> _TASK REQUIREMENTS_: Transcribe the records word for word, leaving nothing out.

(Data entries)
* * *
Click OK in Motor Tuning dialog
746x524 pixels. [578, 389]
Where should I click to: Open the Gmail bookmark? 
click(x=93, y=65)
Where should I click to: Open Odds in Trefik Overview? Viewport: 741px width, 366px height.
* * *
> _OUTPUT FOR THIS EXERCISE_:
Click OK in Motor Tuning dialog
746x524 pixels. [578, 389]
Where should I click to: Open the Gmail bookmark? 
click(x=93, y=65)
Where should I click to: Open Odds in Trefik Overview? Viewport: 741px width, 366px height.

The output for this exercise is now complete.